During adjustment, the workpiece 6 is initially positioned in the vertical direction by the first guide structure 9, the workpiece 6 is pushed to a preset position, the difference between the vertical direction of the workpiece 6 and the mechanical zero point of the machine tool (the mechanical zero point is the center of the end face of the positioning end clamping center 1701) is measured, and the V-block 302 is finely adjusted according to the difference to feed the workpiece 6 to the correct zero point position, so that the vertical position of the workpiece 6 is adjusted to the proper position. The V-shaped block 302 only needs to be adjusted when the workpiece 6 is positioned in the vertical direction for the first time after being replaced, the V-shaped block 302 does not need to be adjusted after the adjustment is completed for the first time, and the vertical positioning can be achieved through automatic vertical feeding of the piston assembly 4 when the workpiece is ground again, so that manual operation does not need to be participated.

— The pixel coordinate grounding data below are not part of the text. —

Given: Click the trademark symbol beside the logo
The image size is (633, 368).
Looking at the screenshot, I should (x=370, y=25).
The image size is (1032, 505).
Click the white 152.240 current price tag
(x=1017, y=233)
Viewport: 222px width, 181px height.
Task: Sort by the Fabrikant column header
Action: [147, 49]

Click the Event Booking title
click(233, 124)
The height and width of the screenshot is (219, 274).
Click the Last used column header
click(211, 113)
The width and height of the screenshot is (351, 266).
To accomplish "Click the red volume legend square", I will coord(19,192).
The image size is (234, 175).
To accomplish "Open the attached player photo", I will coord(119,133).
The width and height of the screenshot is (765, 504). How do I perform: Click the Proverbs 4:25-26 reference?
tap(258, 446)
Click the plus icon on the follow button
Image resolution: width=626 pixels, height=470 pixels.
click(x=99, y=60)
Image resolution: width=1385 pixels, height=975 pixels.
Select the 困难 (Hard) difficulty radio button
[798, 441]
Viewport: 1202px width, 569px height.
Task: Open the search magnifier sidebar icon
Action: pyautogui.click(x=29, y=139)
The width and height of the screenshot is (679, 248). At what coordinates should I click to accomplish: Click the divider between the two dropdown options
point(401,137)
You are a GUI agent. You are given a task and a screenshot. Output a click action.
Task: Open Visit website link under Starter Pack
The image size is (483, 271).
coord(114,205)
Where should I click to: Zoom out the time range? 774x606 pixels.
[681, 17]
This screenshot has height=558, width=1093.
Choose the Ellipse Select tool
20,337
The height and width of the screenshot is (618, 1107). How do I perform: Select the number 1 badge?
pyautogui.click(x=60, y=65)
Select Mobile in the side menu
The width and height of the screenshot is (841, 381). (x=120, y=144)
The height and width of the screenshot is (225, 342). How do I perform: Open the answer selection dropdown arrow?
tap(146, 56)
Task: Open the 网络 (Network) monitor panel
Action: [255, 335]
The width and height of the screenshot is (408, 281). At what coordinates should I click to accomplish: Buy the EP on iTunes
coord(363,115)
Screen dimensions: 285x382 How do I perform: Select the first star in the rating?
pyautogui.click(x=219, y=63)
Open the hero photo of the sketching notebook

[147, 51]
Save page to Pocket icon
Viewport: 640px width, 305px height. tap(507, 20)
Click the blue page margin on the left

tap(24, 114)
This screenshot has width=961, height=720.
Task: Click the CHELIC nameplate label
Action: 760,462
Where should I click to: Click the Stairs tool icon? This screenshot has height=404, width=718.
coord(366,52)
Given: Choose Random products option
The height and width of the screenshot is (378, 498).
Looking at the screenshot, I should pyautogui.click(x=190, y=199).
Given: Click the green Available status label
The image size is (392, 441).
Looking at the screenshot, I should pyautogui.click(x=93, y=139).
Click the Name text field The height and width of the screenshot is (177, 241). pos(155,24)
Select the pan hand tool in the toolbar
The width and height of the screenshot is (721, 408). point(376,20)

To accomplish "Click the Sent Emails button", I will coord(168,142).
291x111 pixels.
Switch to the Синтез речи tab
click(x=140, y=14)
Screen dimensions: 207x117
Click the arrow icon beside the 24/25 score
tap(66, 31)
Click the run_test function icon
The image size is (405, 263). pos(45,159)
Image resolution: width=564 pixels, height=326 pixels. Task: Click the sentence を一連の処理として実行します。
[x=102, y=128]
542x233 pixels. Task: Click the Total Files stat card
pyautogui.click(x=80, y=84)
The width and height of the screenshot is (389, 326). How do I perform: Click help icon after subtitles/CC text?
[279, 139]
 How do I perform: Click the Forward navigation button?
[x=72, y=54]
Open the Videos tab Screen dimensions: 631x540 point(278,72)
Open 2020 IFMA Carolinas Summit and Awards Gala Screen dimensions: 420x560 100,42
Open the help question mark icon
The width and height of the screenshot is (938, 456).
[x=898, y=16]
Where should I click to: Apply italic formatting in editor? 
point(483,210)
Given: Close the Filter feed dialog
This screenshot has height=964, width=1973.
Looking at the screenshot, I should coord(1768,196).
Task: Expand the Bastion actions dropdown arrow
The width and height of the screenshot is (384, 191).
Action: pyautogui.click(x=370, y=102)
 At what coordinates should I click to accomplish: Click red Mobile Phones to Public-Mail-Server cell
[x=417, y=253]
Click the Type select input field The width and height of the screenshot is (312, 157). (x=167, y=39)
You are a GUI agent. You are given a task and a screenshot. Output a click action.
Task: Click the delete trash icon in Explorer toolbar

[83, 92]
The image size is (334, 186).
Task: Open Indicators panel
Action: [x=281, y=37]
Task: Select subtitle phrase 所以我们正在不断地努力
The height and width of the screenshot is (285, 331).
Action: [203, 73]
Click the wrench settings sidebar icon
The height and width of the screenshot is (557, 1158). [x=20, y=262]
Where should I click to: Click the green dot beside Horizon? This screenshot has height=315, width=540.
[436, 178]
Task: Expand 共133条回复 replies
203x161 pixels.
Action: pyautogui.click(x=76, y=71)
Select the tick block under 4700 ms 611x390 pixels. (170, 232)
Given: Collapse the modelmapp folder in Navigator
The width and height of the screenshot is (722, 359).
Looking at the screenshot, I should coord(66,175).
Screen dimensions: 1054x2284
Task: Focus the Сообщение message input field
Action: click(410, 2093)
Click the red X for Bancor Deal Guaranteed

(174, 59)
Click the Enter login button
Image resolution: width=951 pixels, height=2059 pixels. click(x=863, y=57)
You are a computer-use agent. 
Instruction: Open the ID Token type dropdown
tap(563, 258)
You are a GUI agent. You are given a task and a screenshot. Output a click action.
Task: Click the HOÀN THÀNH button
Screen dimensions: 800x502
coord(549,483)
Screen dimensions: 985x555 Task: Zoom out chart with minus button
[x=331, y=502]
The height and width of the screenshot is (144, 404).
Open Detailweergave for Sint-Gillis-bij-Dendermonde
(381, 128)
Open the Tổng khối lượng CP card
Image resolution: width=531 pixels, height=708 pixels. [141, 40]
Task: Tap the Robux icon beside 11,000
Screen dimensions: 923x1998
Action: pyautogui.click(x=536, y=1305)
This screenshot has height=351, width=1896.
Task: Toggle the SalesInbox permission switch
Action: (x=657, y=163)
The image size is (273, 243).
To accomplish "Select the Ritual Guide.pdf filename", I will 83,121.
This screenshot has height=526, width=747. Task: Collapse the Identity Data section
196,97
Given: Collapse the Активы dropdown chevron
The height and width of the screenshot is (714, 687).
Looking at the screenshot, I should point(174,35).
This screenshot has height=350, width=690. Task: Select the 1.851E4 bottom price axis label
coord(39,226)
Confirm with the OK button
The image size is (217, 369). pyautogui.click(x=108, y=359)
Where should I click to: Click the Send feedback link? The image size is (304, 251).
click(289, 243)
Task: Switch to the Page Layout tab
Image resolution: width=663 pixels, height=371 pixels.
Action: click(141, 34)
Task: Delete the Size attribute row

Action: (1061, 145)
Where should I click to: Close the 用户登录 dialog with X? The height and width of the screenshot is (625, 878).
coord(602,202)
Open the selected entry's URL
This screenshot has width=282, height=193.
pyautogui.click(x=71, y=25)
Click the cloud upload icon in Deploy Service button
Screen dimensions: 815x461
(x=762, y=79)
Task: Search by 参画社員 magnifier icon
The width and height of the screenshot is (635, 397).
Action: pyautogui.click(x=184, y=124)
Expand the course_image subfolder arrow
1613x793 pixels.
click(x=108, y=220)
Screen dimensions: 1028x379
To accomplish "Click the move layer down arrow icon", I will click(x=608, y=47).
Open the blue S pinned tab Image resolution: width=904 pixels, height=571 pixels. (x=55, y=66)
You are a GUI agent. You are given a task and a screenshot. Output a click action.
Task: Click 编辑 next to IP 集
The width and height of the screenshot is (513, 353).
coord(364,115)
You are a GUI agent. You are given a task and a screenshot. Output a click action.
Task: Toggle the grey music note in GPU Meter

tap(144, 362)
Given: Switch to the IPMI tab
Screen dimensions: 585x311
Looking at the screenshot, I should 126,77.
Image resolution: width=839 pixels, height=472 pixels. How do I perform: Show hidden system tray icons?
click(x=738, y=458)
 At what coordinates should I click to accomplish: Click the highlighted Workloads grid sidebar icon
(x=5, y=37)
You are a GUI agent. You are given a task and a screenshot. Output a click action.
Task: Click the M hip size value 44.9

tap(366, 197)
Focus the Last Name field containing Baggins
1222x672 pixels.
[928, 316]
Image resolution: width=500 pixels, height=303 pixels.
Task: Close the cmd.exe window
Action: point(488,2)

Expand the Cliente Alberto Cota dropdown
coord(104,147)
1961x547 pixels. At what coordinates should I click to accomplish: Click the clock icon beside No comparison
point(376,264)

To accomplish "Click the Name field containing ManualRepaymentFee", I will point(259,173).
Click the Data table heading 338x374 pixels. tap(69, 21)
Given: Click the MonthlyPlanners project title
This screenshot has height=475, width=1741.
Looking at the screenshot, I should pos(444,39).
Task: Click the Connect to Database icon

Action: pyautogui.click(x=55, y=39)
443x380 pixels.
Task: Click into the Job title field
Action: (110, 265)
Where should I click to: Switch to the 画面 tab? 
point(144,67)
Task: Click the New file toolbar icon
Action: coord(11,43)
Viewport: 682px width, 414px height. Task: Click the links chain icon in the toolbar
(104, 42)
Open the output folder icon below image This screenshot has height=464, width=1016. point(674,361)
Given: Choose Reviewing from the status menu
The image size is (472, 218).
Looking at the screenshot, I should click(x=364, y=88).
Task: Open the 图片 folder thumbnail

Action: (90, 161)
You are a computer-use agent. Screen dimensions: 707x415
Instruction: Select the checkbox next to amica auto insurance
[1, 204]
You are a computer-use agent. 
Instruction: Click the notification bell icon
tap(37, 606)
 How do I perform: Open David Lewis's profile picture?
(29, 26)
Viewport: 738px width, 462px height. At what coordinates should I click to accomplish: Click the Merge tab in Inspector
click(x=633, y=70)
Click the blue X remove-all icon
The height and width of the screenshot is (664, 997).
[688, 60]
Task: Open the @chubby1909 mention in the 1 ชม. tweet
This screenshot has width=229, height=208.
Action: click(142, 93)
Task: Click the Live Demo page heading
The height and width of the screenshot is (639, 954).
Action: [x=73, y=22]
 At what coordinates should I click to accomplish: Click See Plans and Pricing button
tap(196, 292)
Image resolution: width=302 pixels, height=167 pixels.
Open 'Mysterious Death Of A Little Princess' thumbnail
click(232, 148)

For fine adjustment in the X-axis direction, the fine adjustment is realized through the following structure: a fine adjustment unit is further connected between the positioning seat 301 and the piston rod 401, the fine adjustment unit includes a fine adjustment mounting seat 304 and a wedge-shaped positioning block 305, a dovetail groove 3011 is arranged at the bottom of the positioning seat 301, the dovetail groove 3011 extends through along the X axis, a single-side dovetail boss 3041 is arranged at the top of the fine adjustment mounting seat 304, and the single-side dovetail boss 3041 and the wedge-shaped positioning block 305 are arranged side by side and clamped together in the dovetail groove 3011. Dovetail 3011 at the bottom of positioning seat 301 is an improved adjusting track for fine adjustment mount 304, and at the same time, both sides of dovetail 3011 are inclined surfaces, which can apply pressure to fine adjustment mount 304, and play a role in compressing fine adjustment mount 304. The single-side dovetail boss 3041 means that one side of the single-side dovetail boss 3041 is an inclined surface, and is attached to one side surface of the dovetail slot 3011, and the other side of the single-side dovetail boss 3041 is not attached to the other side surface of the dovetail slot 3011.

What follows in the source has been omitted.